OK, I am in the middle of one of those moments that kill diets.
I am tired, frustrated, kinda hungry, low on hope.
Something (well quite a few things to be accurate) is really upsetting me and it is making me feel extremely negative. Since I am feeling kinda hungry but scared to eat (yes, whenever I diet I start to become afraid to eat. Both my mom and grand mom were anorexics. So, sometimes the old food disorder thinking raises its ugly head) and feeling emotional....well, I am this close to blowing my diet.
All I keep thinking is how much weight I have to lose. I keep wondering if this diet will really work for me? Can I ever get back to karate? Am I fooling myself thinking I really can lose all this weight and become an athlete again-not to mention wondering if I can ever try to have a baby? Right now all this emotion just feels like too much and I am over whelmed.
All I want to do is dive into a big bag of whatever junk food is in the kitchen cabinet. So, what is stopping me you wonder? Well, a lot of prayer and remembering this guy at the dojo named Rob.

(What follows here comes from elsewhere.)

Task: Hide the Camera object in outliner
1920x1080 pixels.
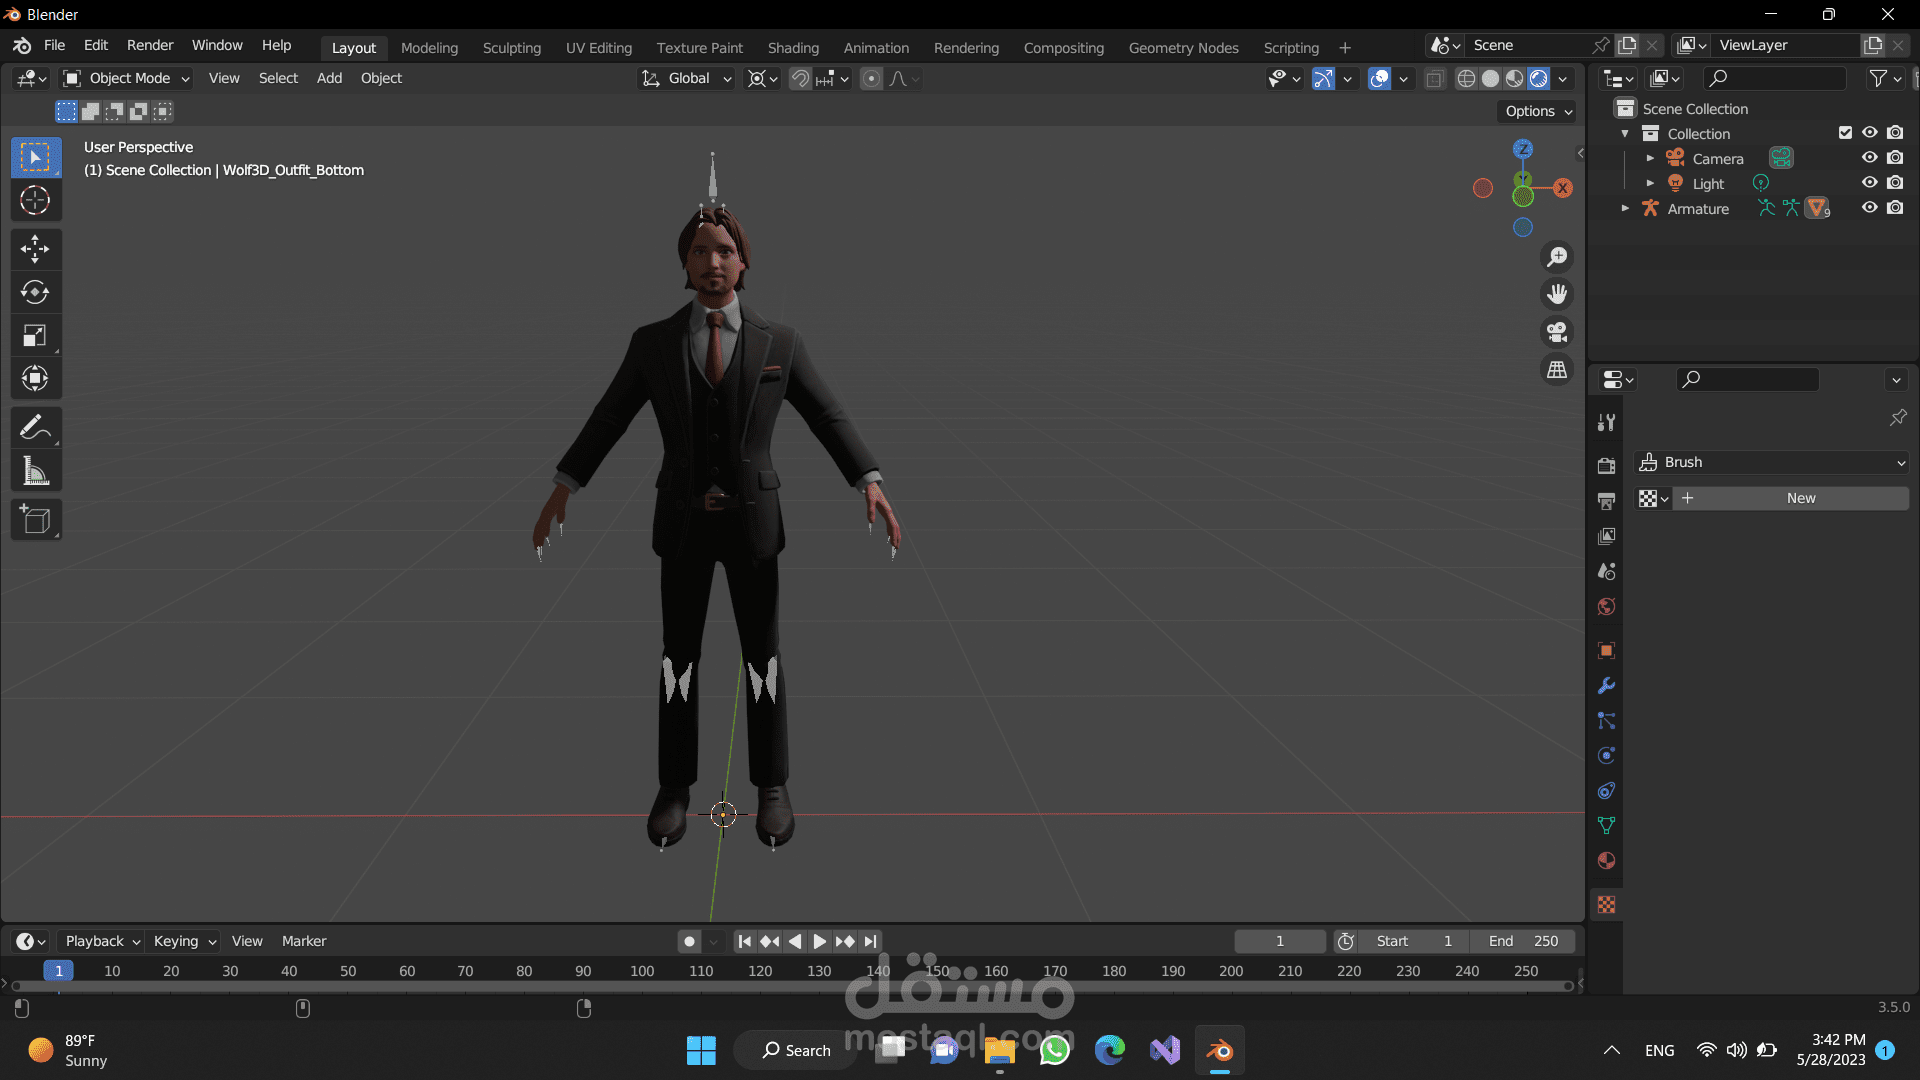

Rob is one of my life heroes. He had some substance problems when he was younger but he worked really hard to recover from a rough start in life. He too started karate and quit before he got his black belt in order to deal with his demons. Eventually he was able to return to karate clean, sober and working on his sobriety daily. He got his black belt and a few belts beyond that as well. At the same time he maintained a great marriage and raised three great kids.
I really want to be like Rob some day. So, because of that I am writing this blog instead of eating. Today the dragon doesn't win!